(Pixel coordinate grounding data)
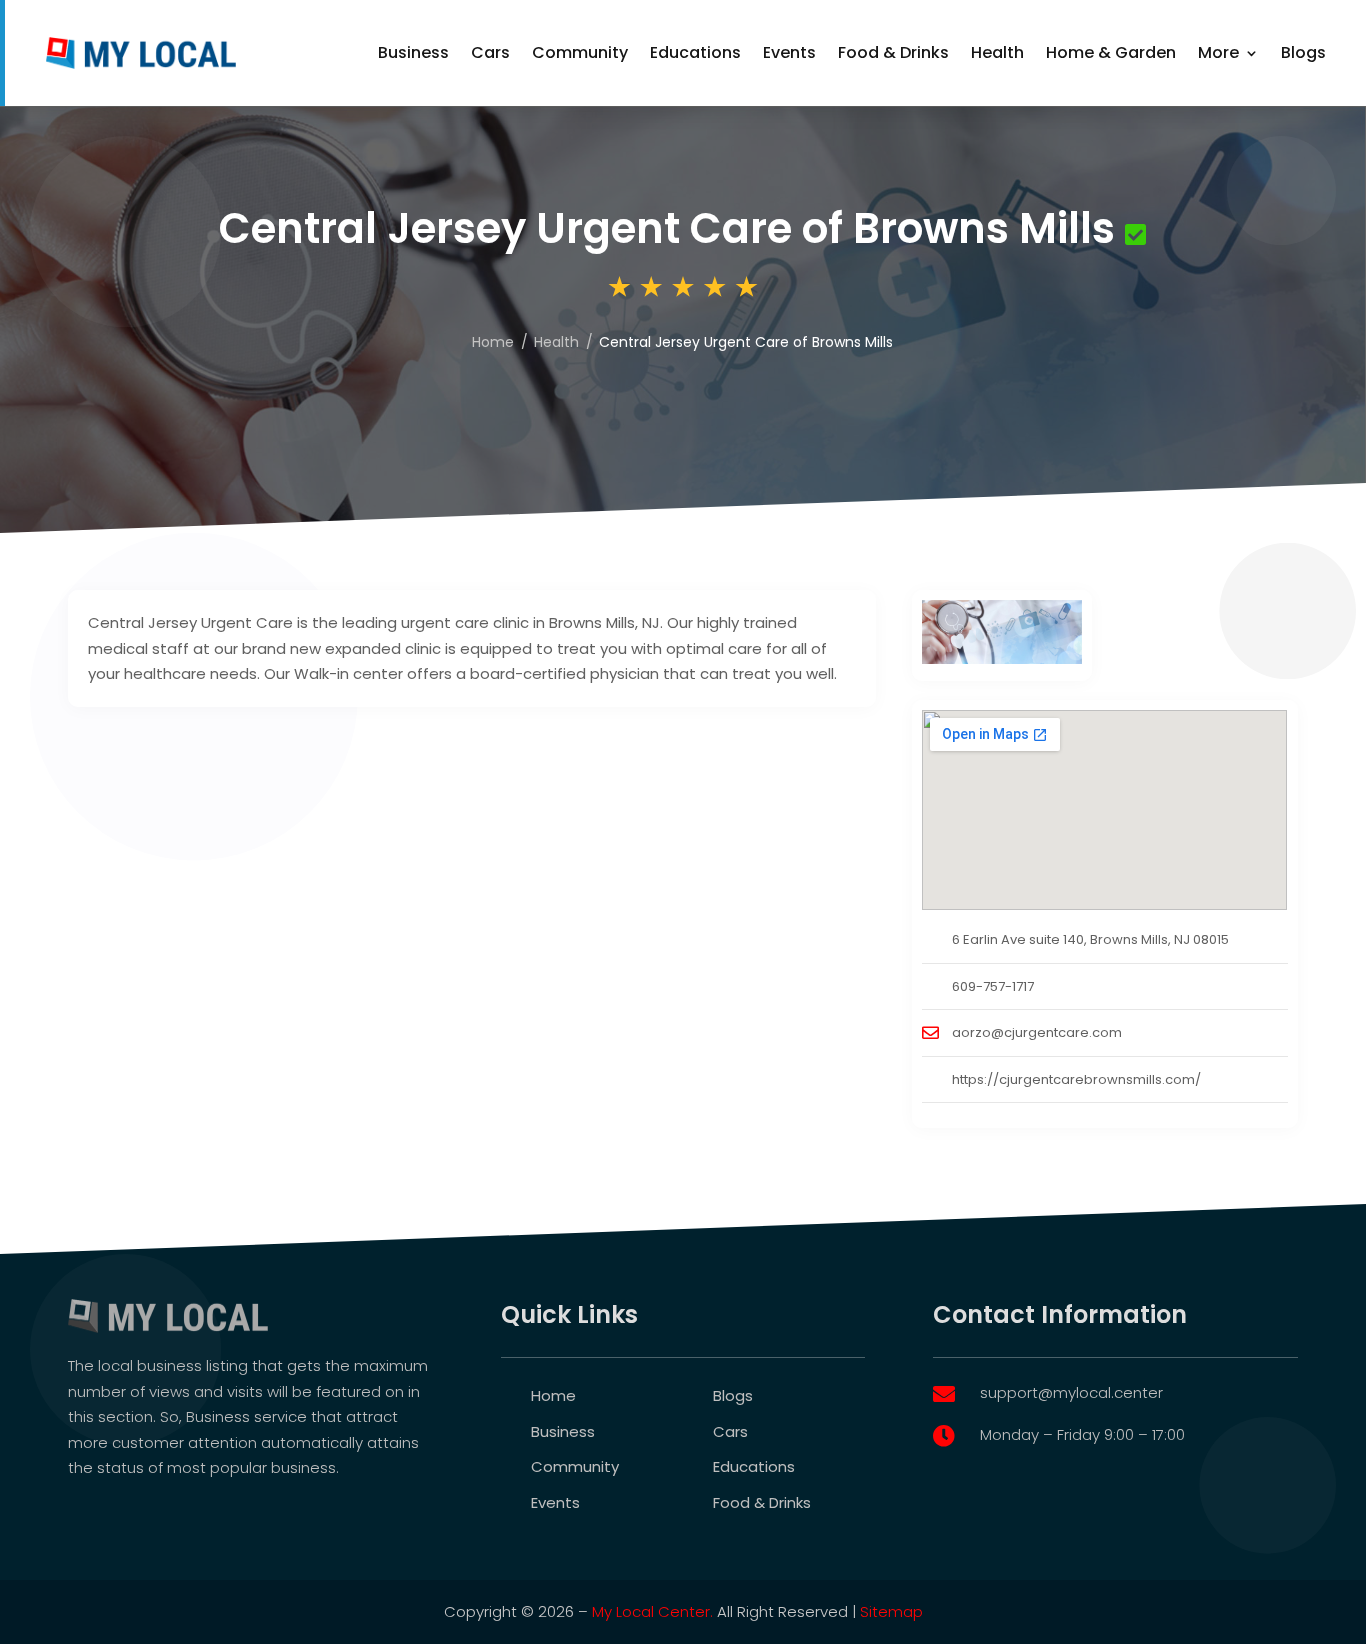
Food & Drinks (893, 52)
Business (413, 52)
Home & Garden (1111, 52)
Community (580, 52)
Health (997, 52)
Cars (490, 52)
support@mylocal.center (1071, 1392)
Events (789, 52)
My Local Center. (652, 1611)
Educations (695, 52)
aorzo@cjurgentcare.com (1037, 1032)
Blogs (1303, 52)
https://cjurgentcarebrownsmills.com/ (1076, 1079)
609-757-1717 (993, 986)
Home (493, 342)
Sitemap (891, 1611)
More (1218, 52)
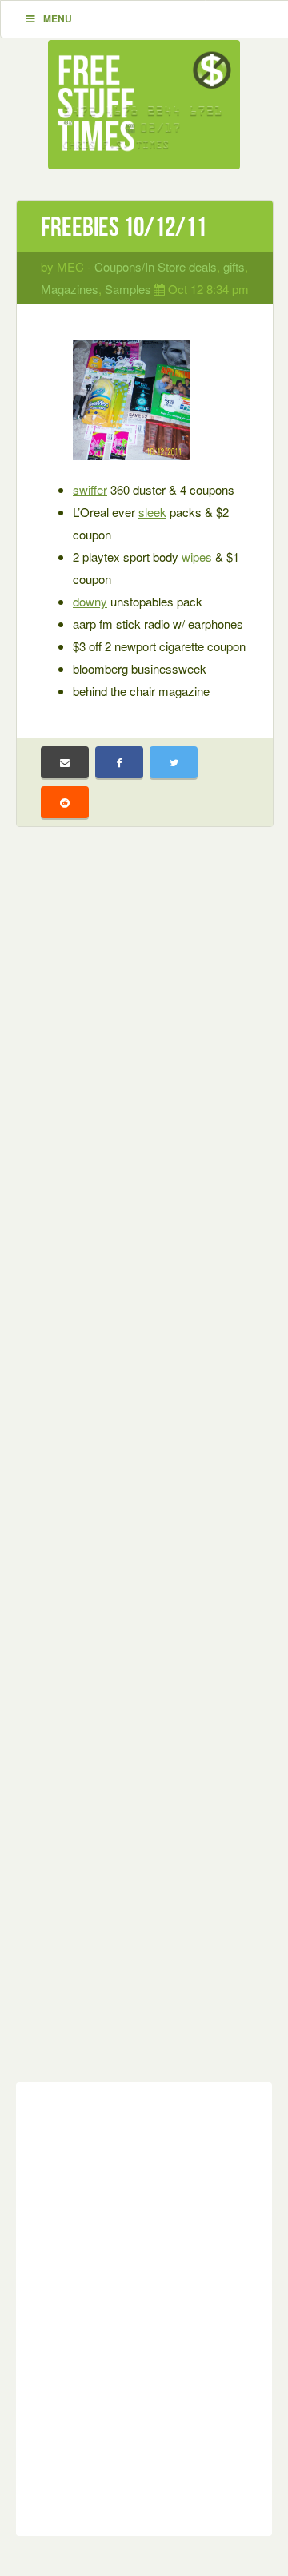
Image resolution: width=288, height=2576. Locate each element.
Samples (128, 288)
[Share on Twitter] (174, 762)
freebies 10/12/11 (123, 226)
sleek (152, 511)
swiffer (90, 489)
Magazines (69, 288)
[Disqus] (144, 2306)
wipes (197, 556)
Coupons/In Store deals (155, 266)
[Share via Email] (65, 762)
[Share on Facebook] (119, 762)
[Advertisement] (144, 1466)
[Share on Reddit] (65, 802)
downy (90, 601)
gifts (234, 266)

(Task directions)
Which lines run from the one containing "[Share via Email] (65, 762)" to the end of the data? Output them exactly, with nothing added.

(Answer for the task)
[Share via Email] (65, 762)
[Share on Facebook] (119, 762)
[Advertisement] (144, 1466)
[Share on Reddit] (65, 802)
downy (90, 601)
gifts (234, 266)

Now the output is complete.